A Twitter user pointed this out recently by sharing a list of the jobs that may be affected the most. However, Sanyal said that if one’s job can be replaced by a language programme, then it should not have been high paying in the first place. “You were just enjoying rent for an expensive education, not for the quality of your ideas. Technology has just abolished a market inefficiency,” he said.

However, Mayur, another user, asked: “Isn’t the enjoyment of rent just pushed upward from the highly paid salaried person to the billionaire who will corner the savings because he has the means to develop/deploy AI??” To this, Sanyal said every technology created its billionaires – there were railroad billionaires, cotton mill billionaires, and so on. “When the losers were low paid, it was called progress; now that it will be the high paid…,” he wrote.

Mayur responded to Sanyal and said he did not think even the low-paid jobs being lost was progress, “but I don’t think turning the job market into some form of Hunger Games is healthy for the society no matter if the market is low or high-end jobs”.

In March, the University of Pennsylvania came out with a working paper which aimed to highlight the general-purpose potential of ChatGPT-like language models and their possible implications for US workers. It said its findings confirmed the hypothesis that these technologies can have pervasive impacts across a wide swath of jobs in the US. “Our analysis indicates that approximately 19% of jobs have at least 50% of their tasks exposed to LLMs (language models),” it said.
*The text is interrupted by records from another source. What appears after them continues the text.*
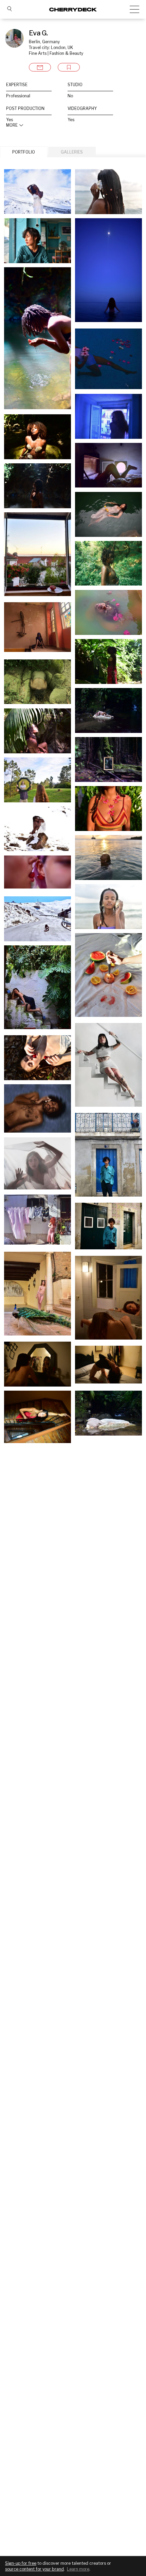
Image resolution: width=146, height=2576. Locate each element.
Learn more (78, 2569)
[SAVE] (69, 67)
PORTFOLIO (23, 152)
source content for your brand (34, 2569)
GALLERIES (72, 152)
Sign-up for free (20, 2563)
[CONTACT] (40, 67)
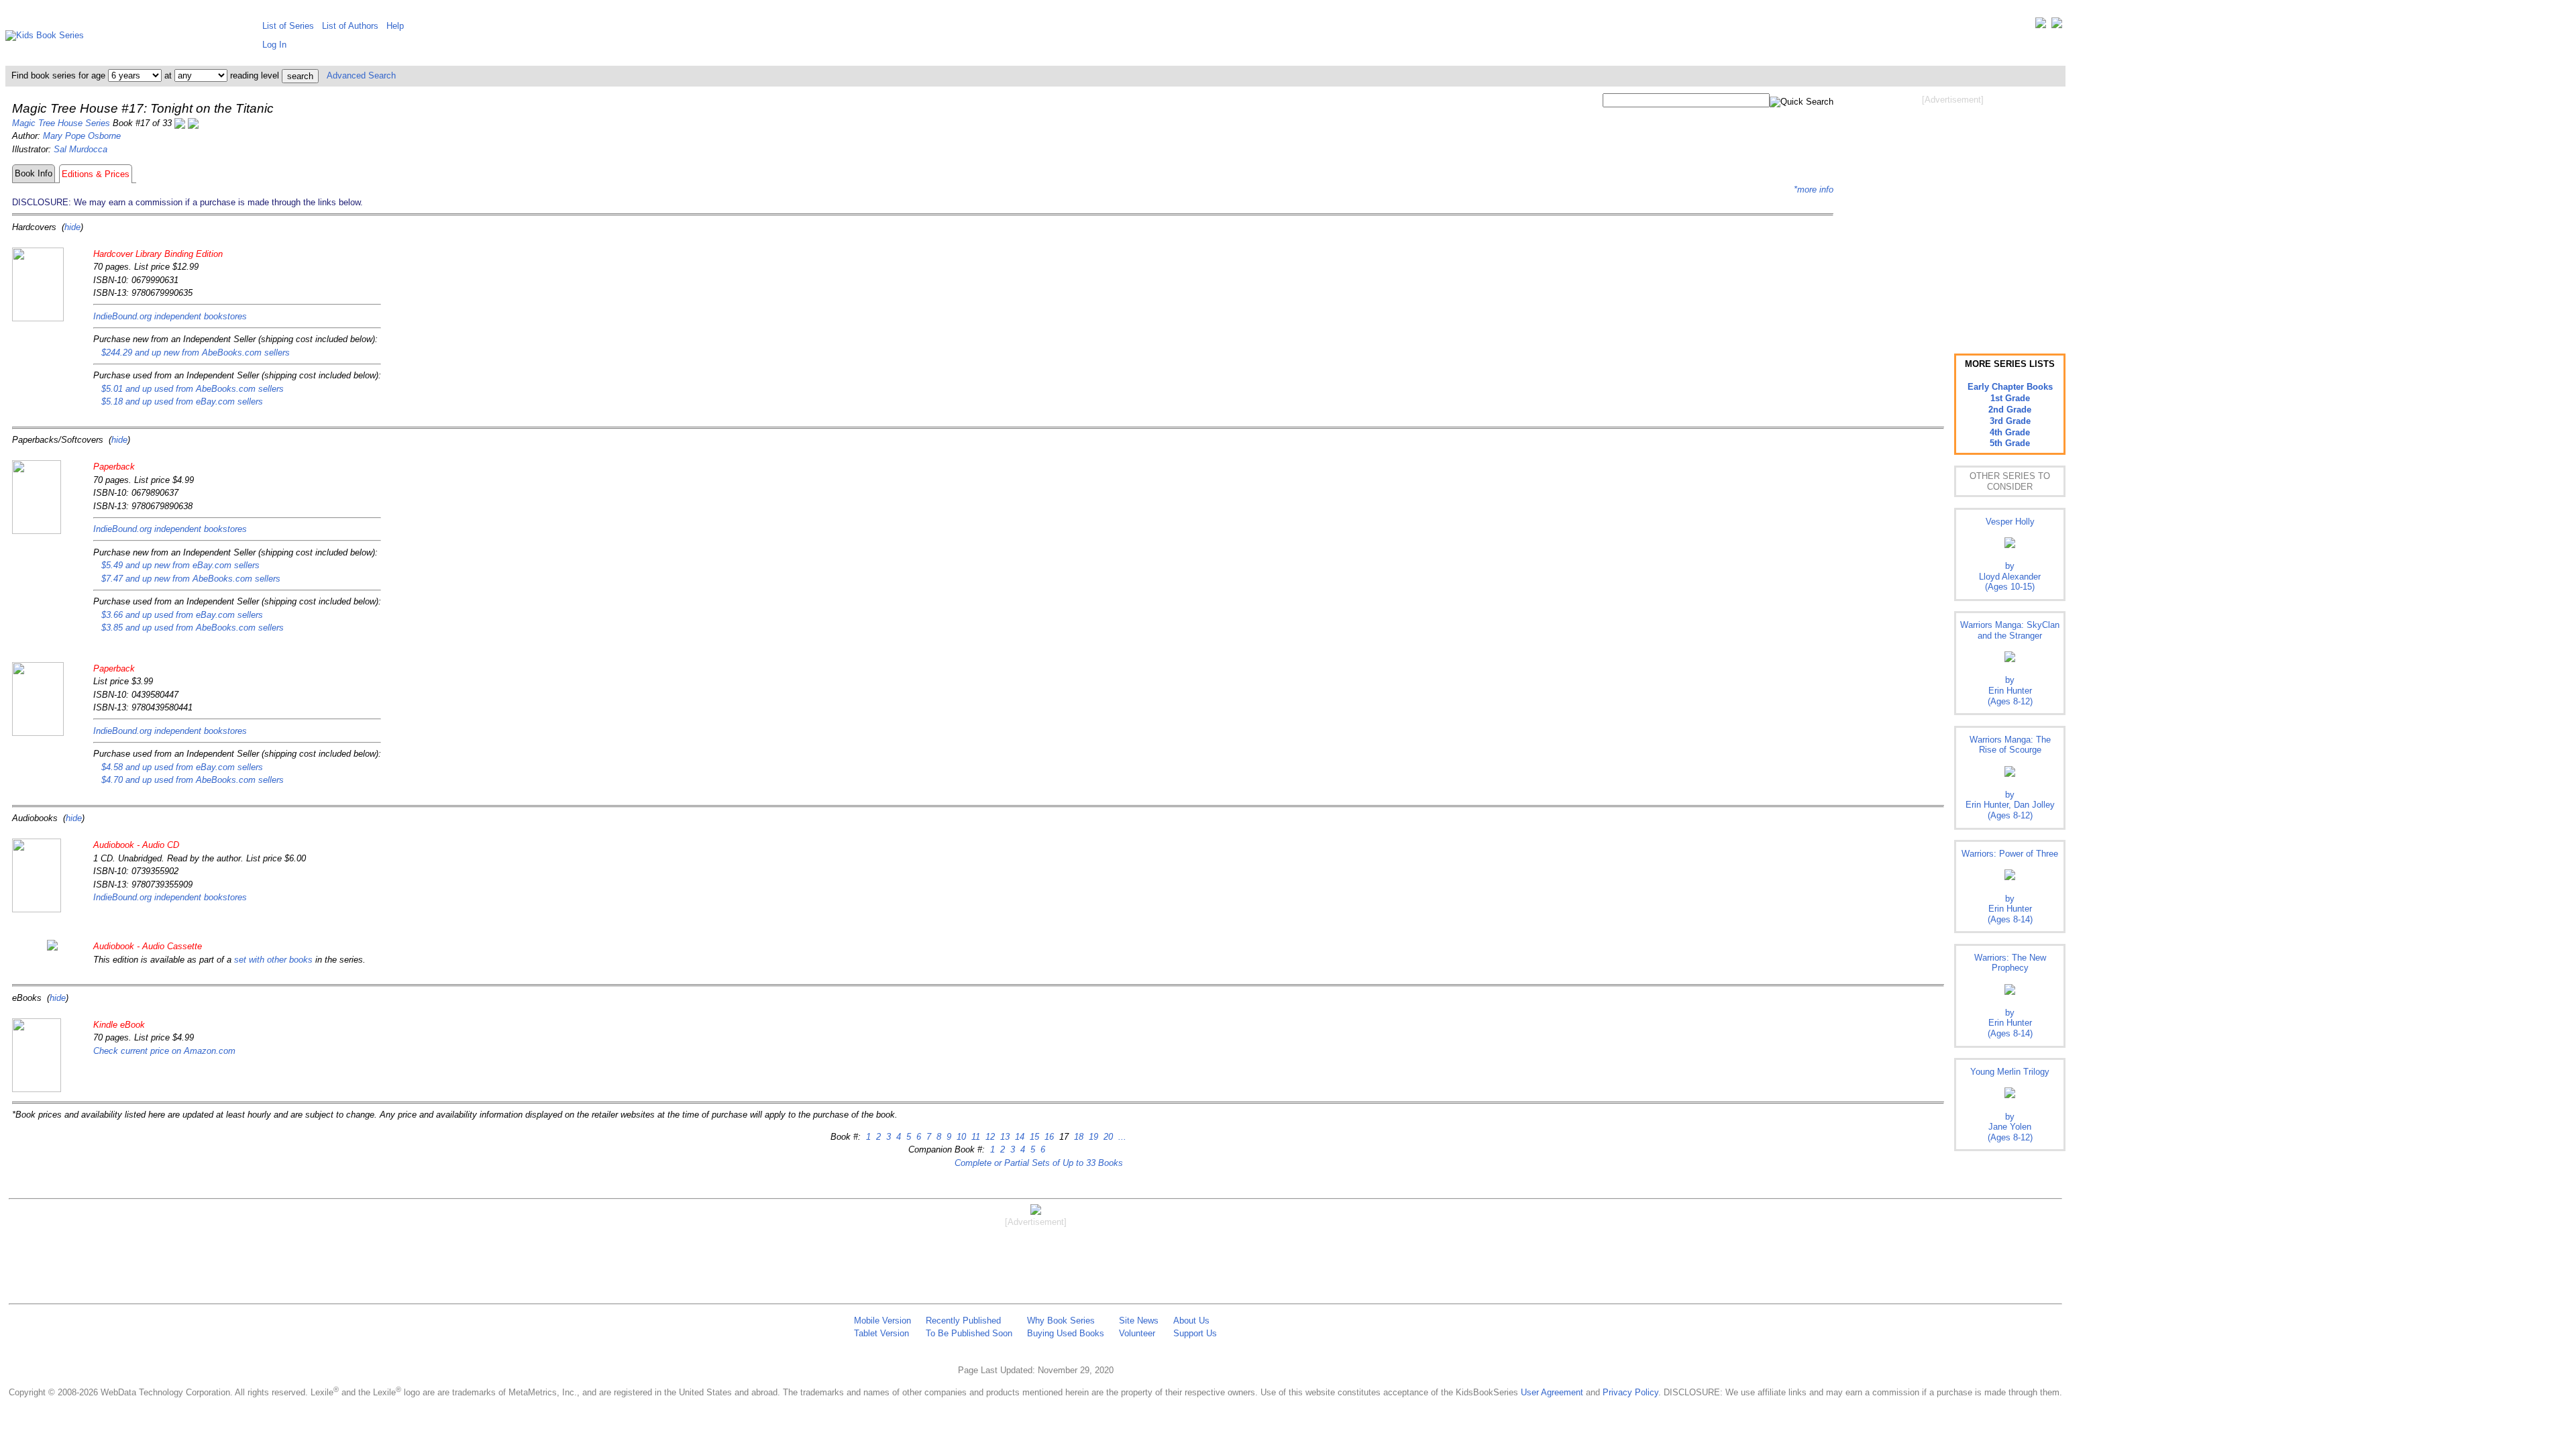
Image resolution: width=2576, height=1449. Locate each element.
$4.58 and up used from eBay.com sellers (182, 767)
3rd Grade (2010, 421)
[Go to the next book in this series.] (193, 123)
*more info (1813, 189)
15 (1033, 1137)
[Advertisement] (1952, 213)
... (1121, 1137)
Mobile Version (882, 1321)
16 (1048, 1137)
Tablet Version (881, 1333)
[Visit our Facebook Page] (2056, 26)
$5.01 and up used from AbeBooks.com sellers (192, 389)
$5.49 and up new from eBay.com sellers (180, 565)
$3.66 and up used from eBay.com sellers (182, 615)
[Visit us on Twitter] (2040, 26)
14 (1018, 1137)
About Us (1191, 1321)
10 (960, 1137)
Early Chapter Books (2010, 387)
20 (1107, 1137)
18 (1077, 1137)
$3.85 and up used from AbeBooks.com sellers (192, 628)
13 (1004, 1137)
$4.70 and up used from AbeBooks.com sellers (192, 780)
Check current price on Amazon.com (164, 1051)
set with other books (273, 960)
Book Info (33, 173)
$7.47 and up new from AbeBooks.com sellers (190, 579)
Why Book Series (1061, 1321)
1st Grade (2010, 398)
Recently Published (963, 1321)
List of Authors (350, 26)
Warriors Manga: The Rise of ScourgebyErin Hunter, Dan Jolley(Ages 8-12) (2010, 777)
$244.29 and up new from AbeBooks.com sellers (195, 352)
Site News (1139, 1321)
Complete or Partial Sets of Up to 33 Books (1039, 1163)
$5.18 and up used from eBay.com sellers (182, 401)
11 (974, 1137)
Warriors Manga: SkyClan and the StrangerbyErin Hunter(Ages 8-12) (2009, 663)
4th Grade (2010, 432)
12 (989, 1137)
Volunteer (1137, 1333)
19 (1092, 1137)
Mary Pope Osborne (82, 136)
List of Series (288, 26)
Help (395, 26)
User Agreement (1552, 1392)
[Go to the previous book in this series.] (179, 123)
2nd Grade (2009, 410)
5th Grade (2010, 443)
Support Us (1195, 1333)
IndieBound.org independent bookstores (170, 316)
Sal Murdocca (80, 149)
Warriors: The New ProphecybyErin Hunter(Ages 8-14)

UK’s Financial Times recently listed the jobs that could be impacted by AI tools. Among them are genetic counsellors, financial examiners, budget analysts, accountants, auditors, judicial law clerks, and those who teach literature, foreign language, history, law, and sociology.

Karuna Jha, a Twitter user, expressed disappointment over AI’s possible impact on language teachers. She said learning another language had so much more in it than just a vocabulary, and teachers can transmit folklore, cultural aspects, anecdotes, etc. “What a sad way to learn a language from a machine…,” she wrote.

To this, Sanyal said activities that generate some value will more than survive – “so why should that be a concern?”. If anything, he said, freed up from doing the drudgery, human effort can now be directed at the more interesting creative aspects of cultural transmission.